A few years ago, the Michigan Unemployment Insurance Agency (UIA) wanted to replace an older mainframe computer system with one of the goals of the new system to help detect fraud and make sure that unemployment payments were only going to people who were entitled to receive them.  The new system was called MiDAS for the Michigan Integrated Data Automated System.  Unfortunately, after the system was implemented, its finding of unemployment fraud grew by 5 times over the old system which was primarily based on human review.  These fraud findings resulted in huge amounts of fines and penalties for the UIA.  When the State of Michigan finds fraud in obtaining unemployment benefits, they asses a 400% penalty on top of the alleged overpayment.  The system failed miserably and even accused some individuals who had never even received unemployment in their lives of fraud. Although it’s a little too late, as of September 2015, the state stopped using the MiDAS system for automated fraud assessment.
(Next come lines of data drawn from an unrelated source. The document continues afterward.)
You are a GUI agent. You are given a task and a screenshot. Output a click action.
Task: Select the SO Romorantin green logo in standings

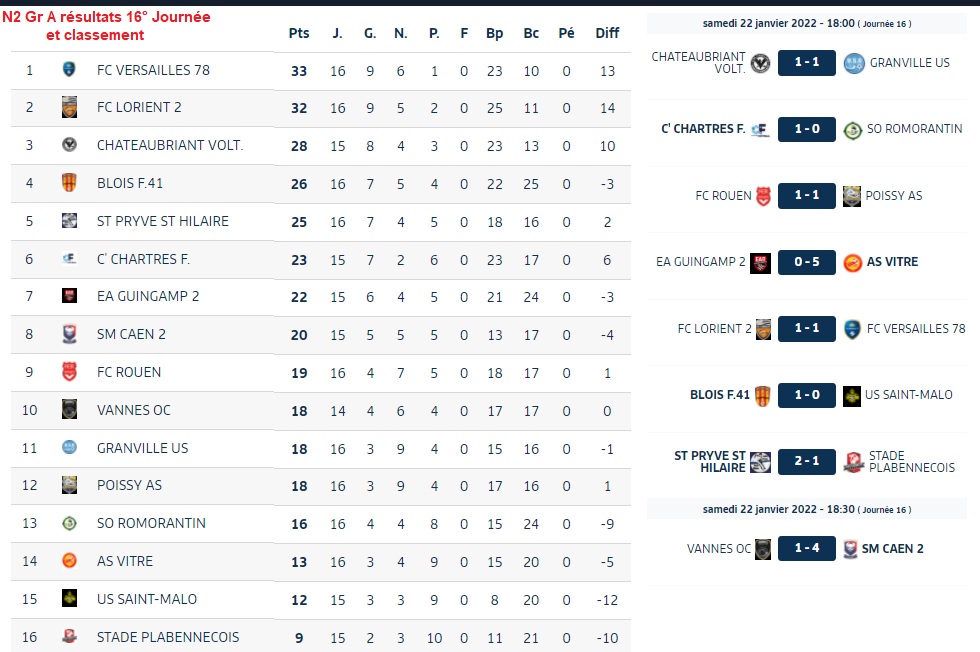[69, 523]
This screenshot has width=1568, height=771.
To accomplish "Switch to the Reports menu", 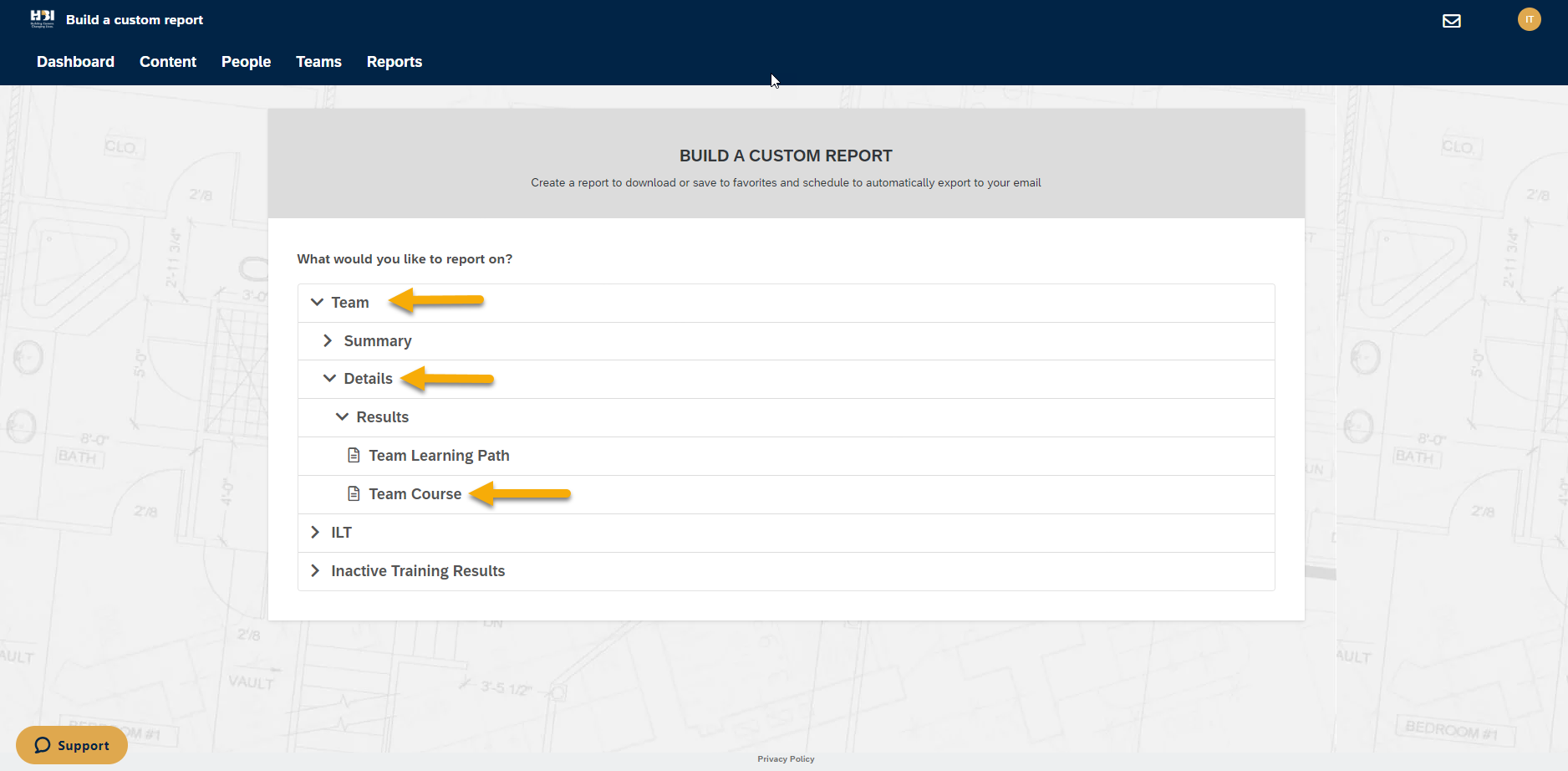I will point(394,62).
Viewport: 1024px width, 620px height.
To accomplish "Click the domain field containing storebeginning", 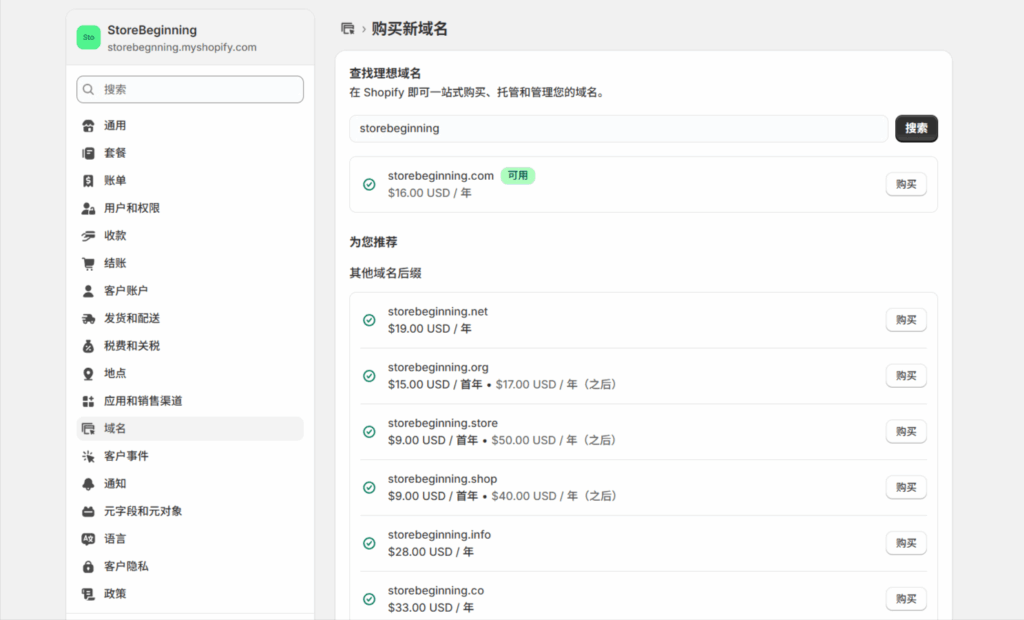I will click(x=617, y=129).
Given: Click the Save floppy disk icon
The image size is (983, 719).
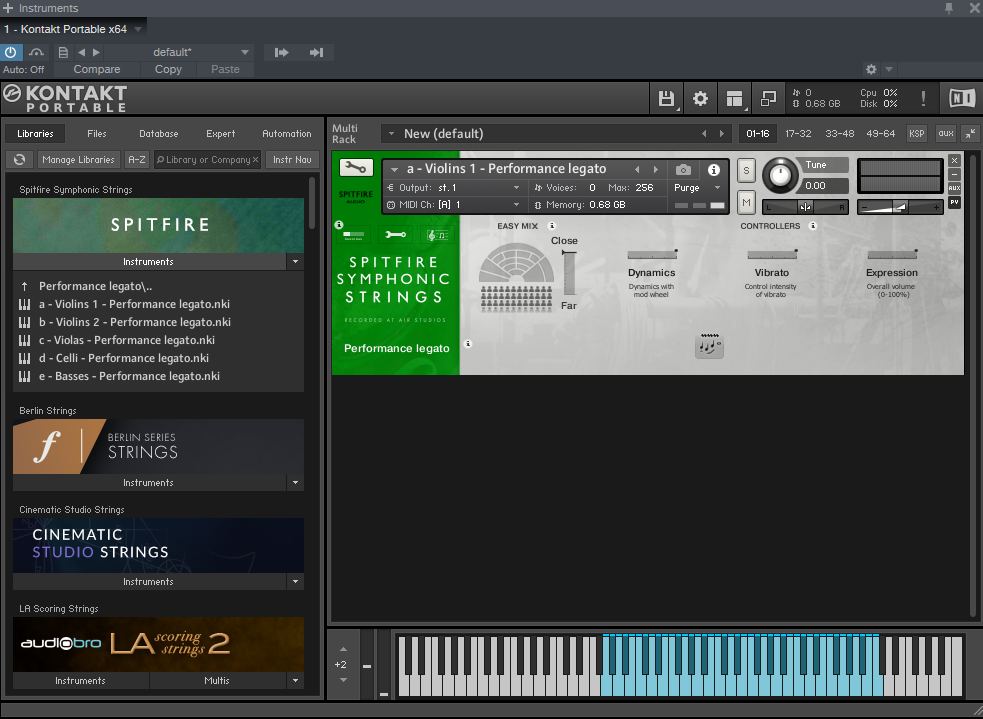Looking at the screenshot, I should [x=666, y=98].
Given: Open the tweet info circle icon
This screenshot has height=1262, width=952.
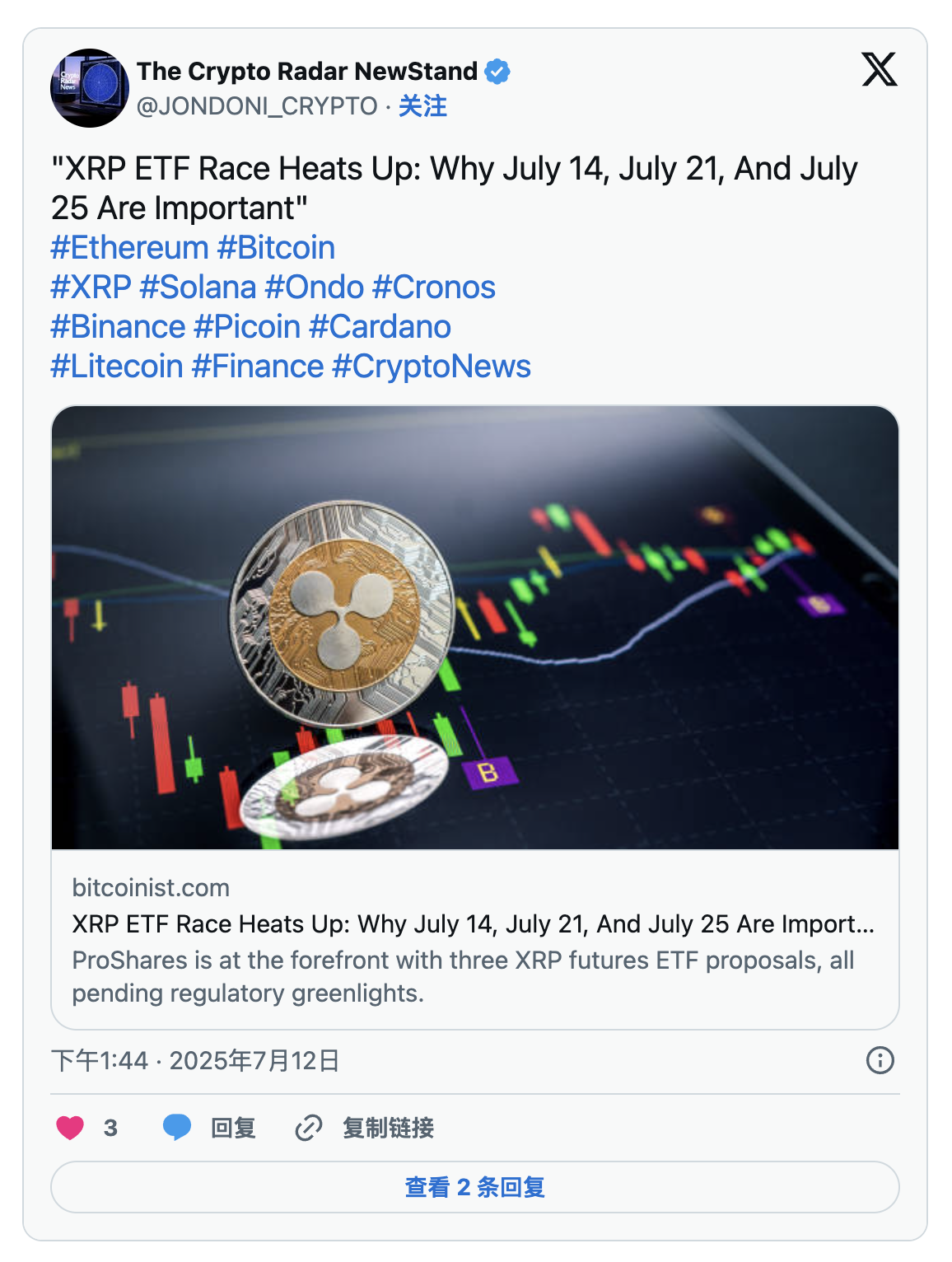Looking at the screenshot, I should [880, 1060].
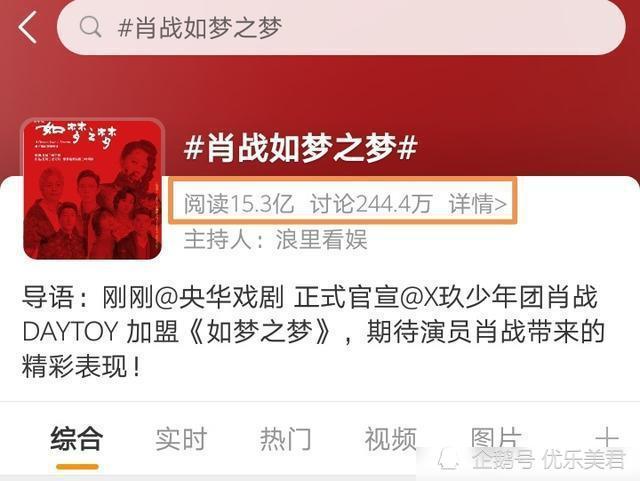640x481 pixels.
Task: Tap the 讨论244.4万 discussion count
Action: click(x=371, y=203)
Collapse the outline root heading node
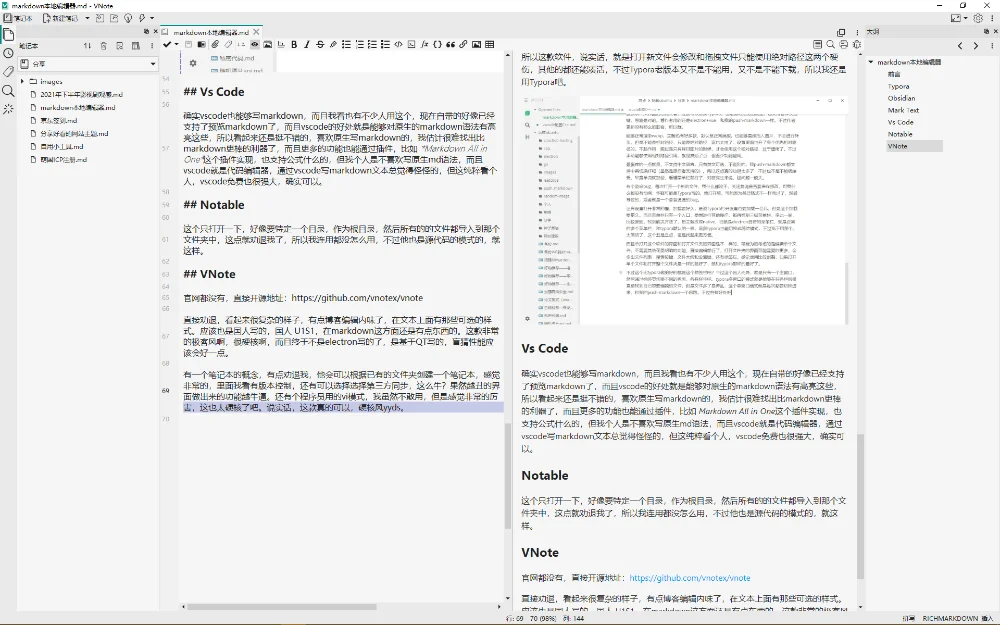 [871, 62]
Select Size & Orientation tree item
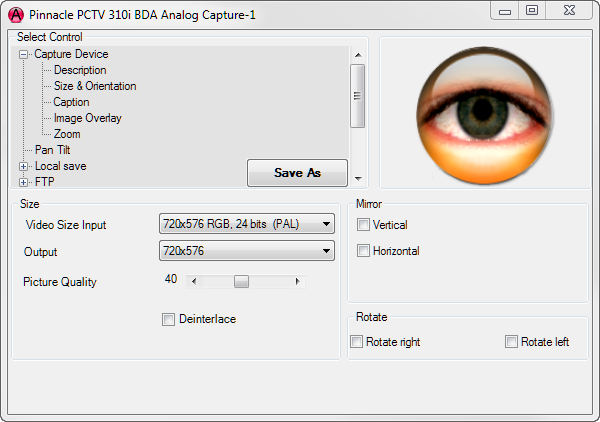600x422 pixels. [95, 86]
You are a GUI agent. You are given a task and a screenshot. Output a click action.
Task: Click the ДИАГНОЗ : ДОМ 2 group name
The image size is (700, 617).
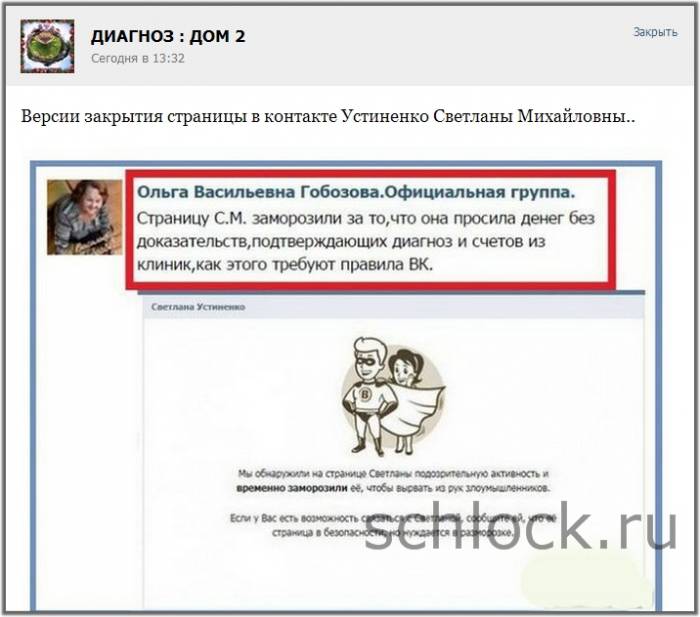click(168, 36)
If you receive a letter from the State of Michigan UIA regarding an overpayment they are seeking to collect from you, contact my office immediately to determine if we can help you with this matter.  Please be sure to bring the letter to my office or email it to me.  Simply receiving a letter from the UIA does not necessarily mean that the agency is alleging that you committed fraud in obtaining benefits, but the letter can be a clue.  Generally, if a determination has been made as to fraud, the 4X penalties mentioned above will be assessed on top of the amount the agency considers was overpaid.  If the agency does not allege that the overpayment was incurred by fraud, the debt can be discharged just like any other unsecured debt in either a Chapter 7 or a Chapter 13 Bankruptcy case.  It should be noted however that the agency is permitted to offset the amount overpaid against any other future unemployment benefits.  If the agency is alleging fraud, they will likely instruct the Michigan Attorney General’s Office to file what is called an adversary proceeding during your pending bankruptcy case seeking to have the debt deemed non-dischargeable by the bankruptcy Judge.  My office has handled many of these cases, and even if the debt was incurred as a result of the fraud names above, we can typically negotiate a settlement with the UIA that eliminates the huge penalties assessed so long as the principal amount is repaid on a timely basis.